L’humanité va entrer dans la 4ème décennie pour le désarmement. Quarante ans, c’est très bref pour rompre avec des millénaires de culture guerrière. Quarante ans, c’est aussi très long dans une époque qui voit se succéder, à rythme soutenu, les bouleversements de tous ordres.

La culture guerrière est intimement liée à l’ignorance, c’est une conviction profonde. Elle est aussi grandement liée au refus de partager les richesses de notre planète de manière équitable. Gandhi disait à ce sujet : « Il y a assez de tout dans le monde pour satisfaire aux besoins de l'homme, mais pas assez pour assouvir son avidité ». Qu’on l’accepte ou pas, c’est par le conflit que l’on traite le plus souvent ce paradoxe fondamental.

Or, l’une des exigences premières des citoyens en direction de leurs maires, c’est justement d’apaiser ou de prévenir les conflits. S’ils peuvent jouer un rôle au niveau des enjeux internationaux, qui auront forcément des conséquences dans les villes qu’ils gèrent, c’est de leur devoir d’agir.

Qu’entendent les maires à l’écoute des citoyens? Principalement les difficultés du quotidien, les problèmes pour se loger, pour travailler, pour vivre ensemble. Je crois pouvoir affirmer que c’est le cas partout dans le monde, comme c’est le cas en France : les problèmes sociaux et économiques sont au premier rang des inquiétudes.

Mais ces citoyens-là ont également une connaissance très précise des enjeux majeurs pour les décennies à venir. Ils ont une opinion à donner, y compris sur des sujets sur lesquels on ne les a jamais consultés. La démocratie, nos démocraties doivent encore évoluer.


J’en veux pour exemple le travail de fond mené dans la ville dont je suis le maire. Nous essayons de développer la participation des citoyens sur des sujets généralement réservés aux élus. Cela concerne l’utilisation du budget de la ville, chaque année, qui est soumis à débats.

Le fait de demander régulièrement leur avis aux citoyens permet de développer chez eux une volonté de participer à toutes les décisions qui les concernent, où que ce soit. 18 habitants de ma petite ville ont décidé, avec parfois de petits moyens de venir ici, à New York, pour dire leur rêve de voir le monde débarrassé de la menace nucléaire. Ils sont mandatés par des centaines de citoyens qui ont signé la pétition dans ce but.

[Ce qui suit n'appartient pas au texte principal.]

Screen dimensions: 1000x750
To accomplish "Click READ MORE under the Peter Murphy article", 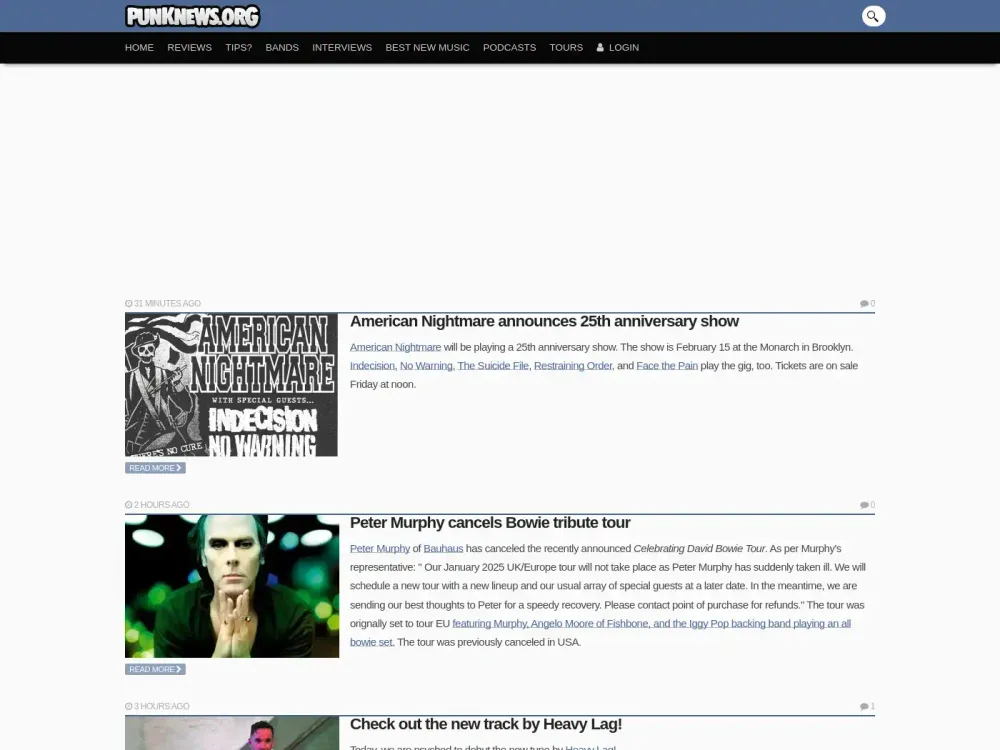I will 155,669.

J’espère être leur fidèle porte parole dans cette salle illustre.

La situation des puissances nucléaires est particulière : signataires du TNP, elles consacrent chaque année un budget très important pour maintenir leur capacité d’intervention et de destruction massive, au détriment, partout, d’autres politiques qui favorisent le bien être de leur population.

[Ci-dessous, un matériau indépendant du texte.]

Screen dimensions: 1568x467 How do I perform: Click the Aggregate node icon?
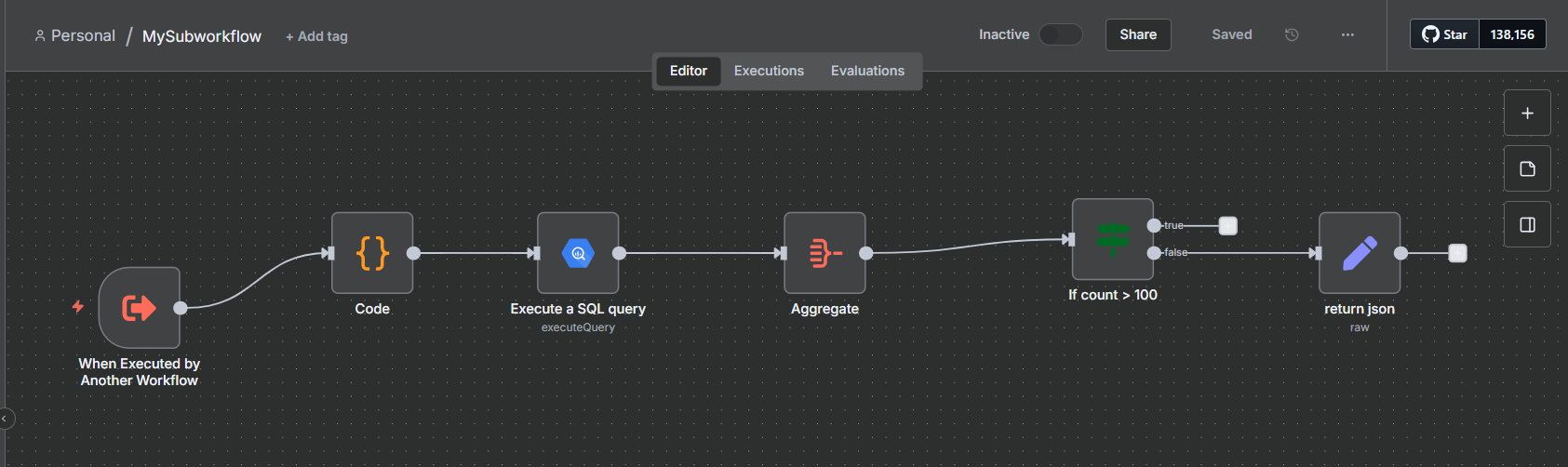[x=824, y=253]
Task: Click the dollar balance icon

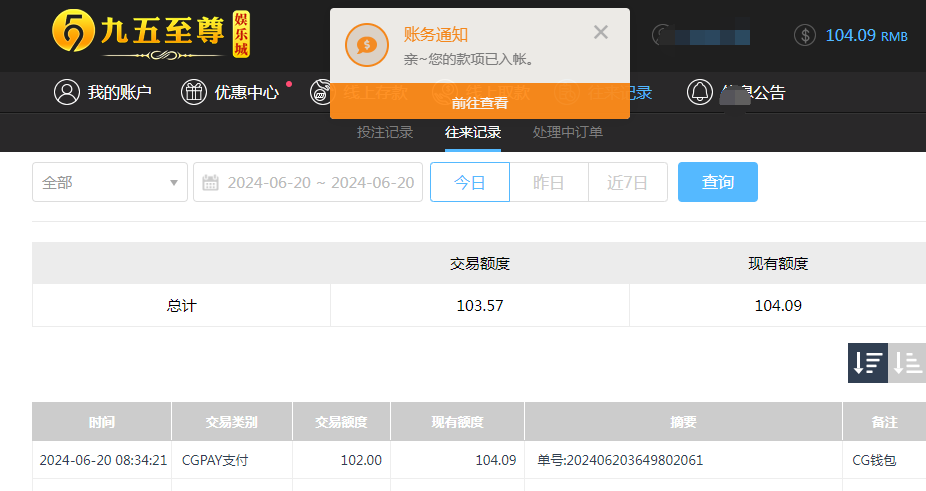Action: (806, 35)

En France, ce choix-là est celui d’un seul homme, d’un homme seul : le Président de la république.

Pour nous, villes de Paix françaises, c’est une anomalie. On pourrait penser que le sujet du maintien ou non de la dissuasion nucléaire est un élément des débats contradictoires qui précèdent l’élection du Président de la république française: ce n’est pas le cas.

L’association française des communes pour la paix a questionné tous les candidats à la présidence en 2007 sur deux sujets : l’instauration en France de la journée internationale de la paix et l’adoption du protocole Hiroshima-Nagasaki : seuls deux d’entre eux ont répondu, dans un sens très favorable, et la question n’a jamais été évoquée lors du débat entre les deux finalistes. Eux n’avaient pas répondu. Cela montre bien la difficulté à faire entrer cette question essentielle pour la survie de l’Humanité dans le champ démocratique, y compris dans des pays où la démocratie est ancrée dans l’histoire depuis longtemps.

Mais nous ne renonçons pas. En 2012, pour les prochaines élections présidentielles, l’AFCDRP essaiera encore de faire bouger les choses, en questionnant les candidats et les partis politiques, nos partis politiques.

Nous pensons que le fait d’évoquer ces questions dans nos villes, directement avec les citoyens, est un bon moyen pour qu’ils exigent, à d’autres niveaux, à d’autres moments, d’être consultés.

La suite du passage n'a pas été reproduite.